Grueling Hell Tour Here Again
EAST LEROY, Mich.
Hard to believe it’s that time of year already, but the annual UMP Summer Nationals tour, the dream and vision of late UMP founder Bob Memmer, is upon us once again.
The Hell Tour they call it these days. That’s what it must seem like for many of its competitors.
More than four weeks of dust and glory and mud and heartbreak. A 32-day grind through the Midwest that can flat kill drivers, crews and cars.
It’s a whole month of patching broken headers with pieces cut from aluminum cans, running from hauler to hauler to borrow a gear when the track size was misjudged, and putting a risky move on a competitor and getting it right back the next night.
It’s spending weeks on the road with only thoughts of going home, and working all night in a parking lot to rebuild the car to stay in a points chase that might already be too far out of reach.
It’s going without sleep and regular showers, and eating two or three meals a day out of a paper sack, cooler or a concession stand.
From the tiny fifth miles at Macon Speedway, Highland Speedway and Belle-Clair Speedway in Illinois to the big half-mile in Lake Odessa, Mich., it’s 29 hard-fought races at some of the toughest bullrings in this country.
Simply put, the Summer Nationals is dirt-track late-model racing at its very best.
One could spend hours wondering why the barnstorming nature of the series that harkens back to simpler times attracts the several drivers who compete the whole month. But the money’s decent and it can be a field day for those racing for UMP national points.
And these guys are race-car drivers. They race.
The Summer Nationals events usually equal close competition, hard-nose racing where setup and driving ability can sometimes outrun big dollars.
That was Memmer’s vision more than a quarter-century ago.
He got it right, and when he was around, he lived it and breathed it just like his drivers did.
To successfully do the Summer Nationals often takes two or three cars and plenty of help. Some have that, others don’t.

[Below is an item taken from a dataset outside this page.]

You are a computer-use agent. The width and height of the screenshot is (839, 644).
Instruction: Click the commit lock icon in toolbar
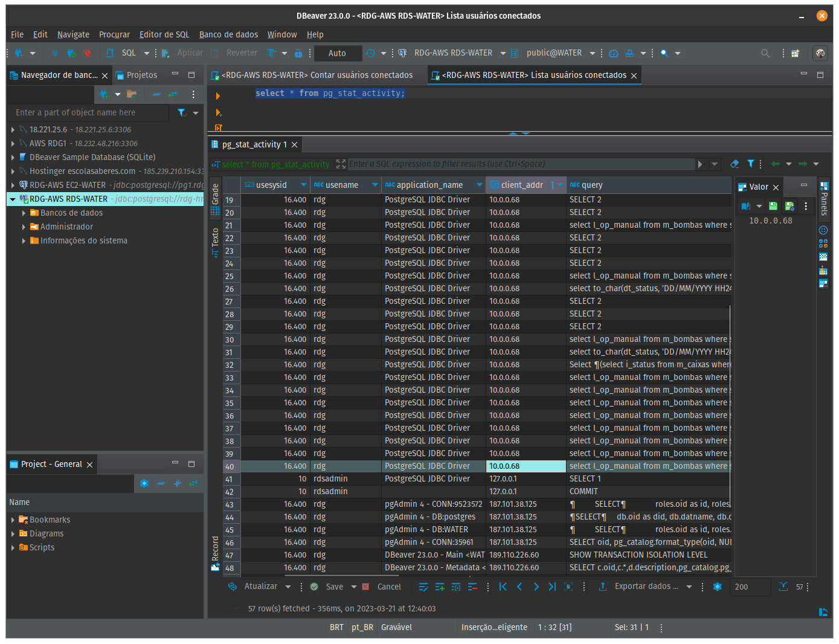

As usual, there are several drivers this season who say they will race the entire series, at least eight, including former champions Shannon Babb, Kevin Weaver and Dennis Erb, Jr.
That’s six Summer Nationals championships and 88 victories right there.
Add to that list 2000 Dirt Track World champion Wendell Wallace, 2009 UMP national champion Jason Feger, Michigan standouts Rusty Schlenk and Jeep VanWormer, and rising star Ryan Unzicker and there’s another 15 wins.
There are likely a few other names to be added, plus the smattering of events that will feature high-profile national touring drivers like Brian Birkhofer, Jimmy Mars and 2004 Summer Nationals champion and 35-time winner Don O’Neal.
And you can likely figure that the undisputed Summer Nationals king Billy Moyer will show up from time to time.
Moyer is a six-time Summer Nationals champion with 72 wins under his belt, the leader in both categories. Racing a limited schedule last season, Moyer won five of the first 12 races.
Perhaps the top two events on the annual tour are the Herald and Review 100 in Macon, Ill., and the final stop at popular Oakshade Raceway just north of Wauseon, Ohio.
Oakshade always features the highest car count, and both events are supported annually by a standing-room-only crowd.
Last season, 12 of the top-15 drivers in Summer Nationals points hauled to the Oakshade finale, the most ever, said UMP director Sam Driggers.
The point title, often decided or close to it by then, was up for grabs with Randy Korte leading Erb by 20. The eventful race unfolded and Erb won the title by a mere eight points.
After 30 days on the road, the whole complexion of the series changed in just 60 laps and 30 minutes.
And that’s exactly what Bob Memmer would’ve expected to happen.